● WORK TO DO
Arrange each line of the data below into a numbered list, skipping blank lines. Leave the pictures out of your answer.

######

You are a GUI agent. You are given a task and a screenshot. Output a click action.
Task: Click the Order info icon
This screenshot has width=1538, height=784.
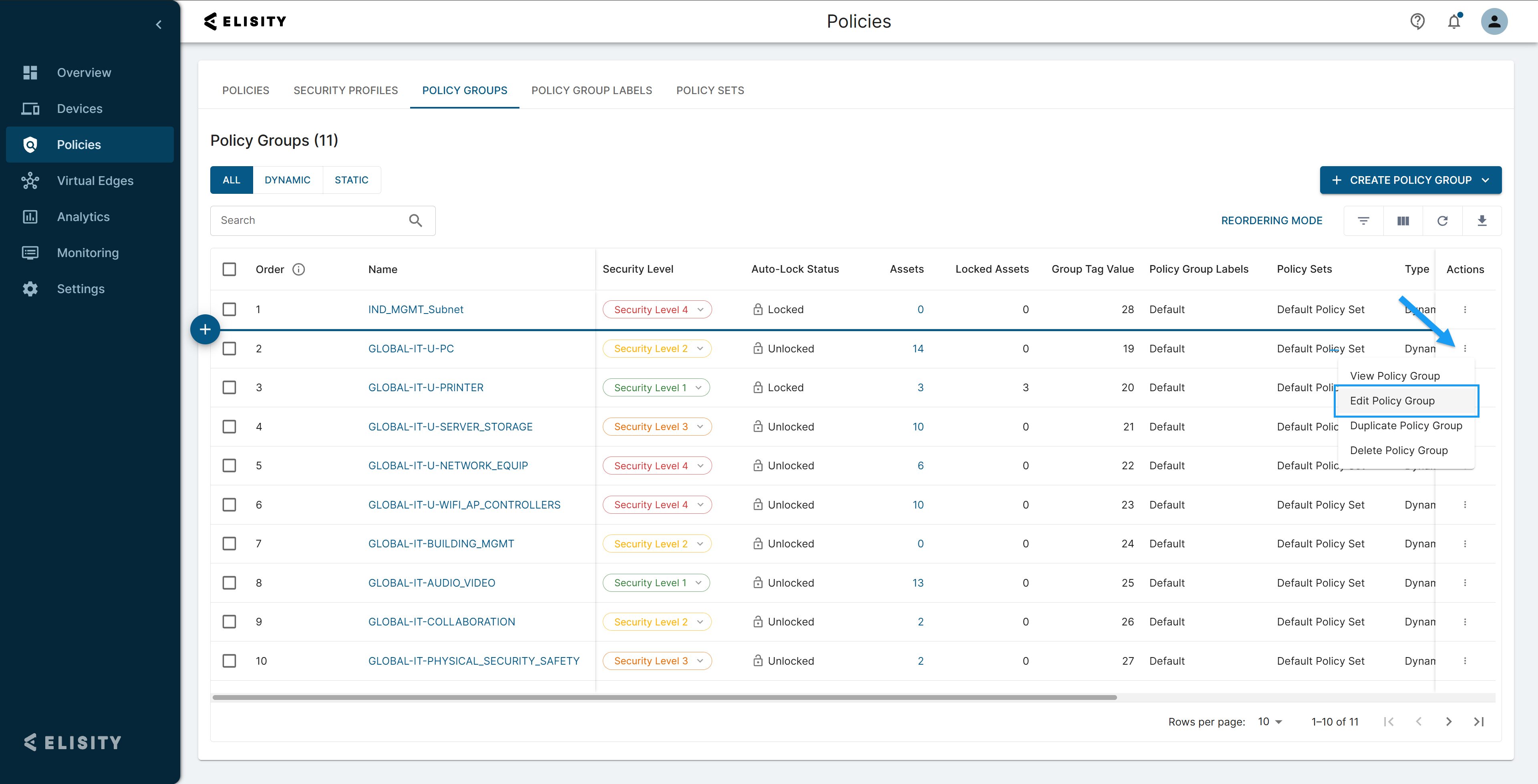click(298, 269)
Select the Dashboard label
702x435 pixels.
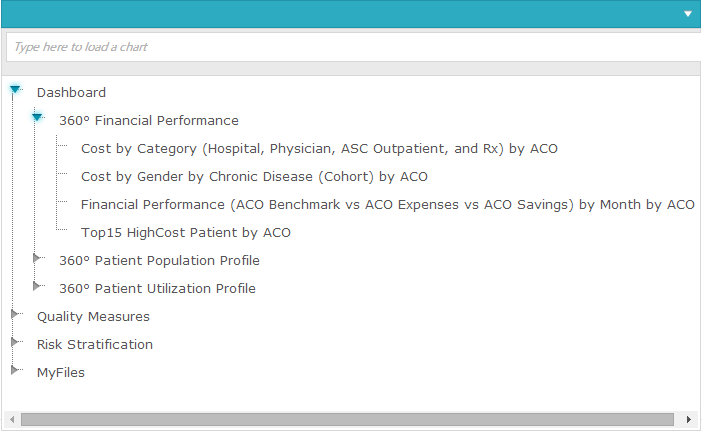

######

● FULL RESPONSE
1. You are a GUI agent. You are given a task and a screenshot. Output a click action.
2. Task: Click the Order info icon
3. This screenshot has width=1538, height=784.
4. click(298, 269)
5. Select the Dashboard label
6. 702x435 pixels.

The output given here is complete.